§ **CONSIGNES**
1: D'après l'extrait sur la scolarisation des enfants handicapés, quels sont les freins à la scolarité pour tous les plus cités ?
2: Dans l'extrait sur la scolarisation des enfants handicapés, recopiez le passage allant de « Soulignons que sur » à « que contient l’adaptation. » en remplaçant « compensation » par « aide individuelle ».

§ **EXTRAIT DU DOCUMENT**
====

Soulignons que sur l’ensemble des réponses, très rares sont les personnes ayant présenté le handicap comme un frein à la scolarité, le problème souligné est l’inadéquation de l’environnement. Pour cette raison, l'accessibilité universelle est primordiale et permettrait de garder la compensation pour les enfants pour qui l'accessibilité n’est pas suffisante. La situation de handicap de l’enfant est secondaire face à l'infinie possibilité que contient l’adaptation.

 

           

Les possibles freins à la scolarité pour tous (les plus cités) sont la formation des intervenants et la vision du handicap en France (les mentalités). Le manque de formation laisse beaucoup d’acteurs de la scolarisation dans l’ignorance : certains s’en sentent « démunis ». D’autre part, la vision réductrice de la personne en situation de handicap, revenant au validisme, que certains partagent est un frein important à l’instruction des enfants, adolescents et jeunes adultes en situation de handicap. L’enquête qualitative montre un désintérêt de l’aspect scolaire, au sein même de l’école. Or l’« école inclusive » n’est pas une fin en soi permettant de s'auto-satisfaire de la diversité dans les établissements scolaires, mais bien d’accompagner par l’enseignement l’enfant à exprimer tout son potentiel, de lui apprendre l’autonomie au sens de la capacité de faire des choix et l'amener à acquérir les connaissances (scolaires ou des savoir-faire) nécessaires dans l’objectif d’intégrer le monde professionnel à la fin de son parcours scolaire. Ce qui est le même objectif que pour les enfants non-handicapés. Précisons que la mentalité en temps que frein, doit prendre en compte l’Histoire du handicap en France. La peur et la non-compréhension de celui-ci peuvent, consciemment ou non, entraîner des comportements inadaptés chez l’interlocuteur. À ce propos Charles Gardou souligne que : « Les violences, directes ou indirectes, explicites ou implicites, que nous faisons subir aux plus fragiles ne seraient rien d'autre qu'un vieux mélange d'héritage reptilien et de comportement barbare. » (C. Gardou, 2013, p.38).

====

§ **MATÉRIEL FOURNI**

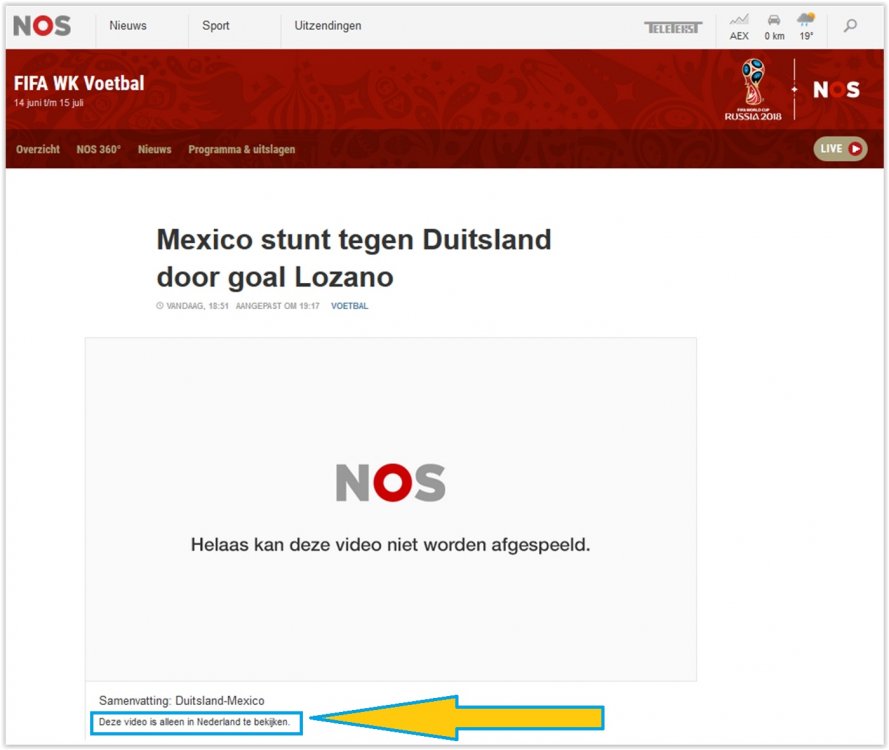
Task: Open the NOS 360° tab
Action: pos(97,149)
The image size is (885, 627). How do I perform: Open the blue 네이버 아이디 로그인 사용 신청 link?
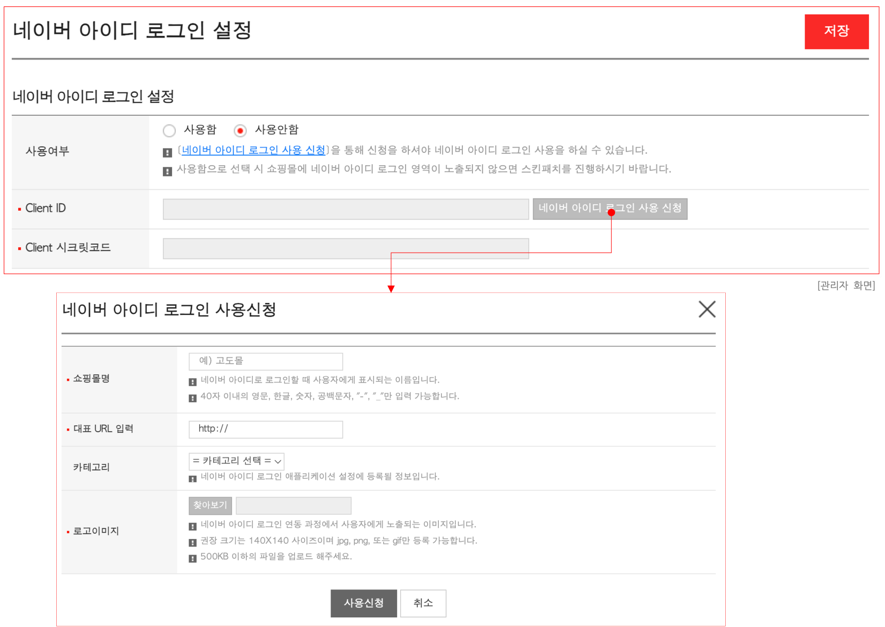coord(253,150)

====

§ **RÉPONSES ATTENDUES**
1: La formation des intervenants et la vision du handicap en France (les mentalités).

2:
Soulignons que sur l’ensemble des réponses, très rares sont les personnes ayant présenté le handicap comme un frein à la scolarité, le problème souligné est l’inadéquation de l’environnement. Pour cette raison, l'accessibilité universelle est primordiale et permettrait de garder la aide individuelle pour les enfants pour qui l'accessibilité n’est pas suffisante. La situation de handicap de l’enfant est secondaire face à l'infinie possibilité que contient l’adaptation.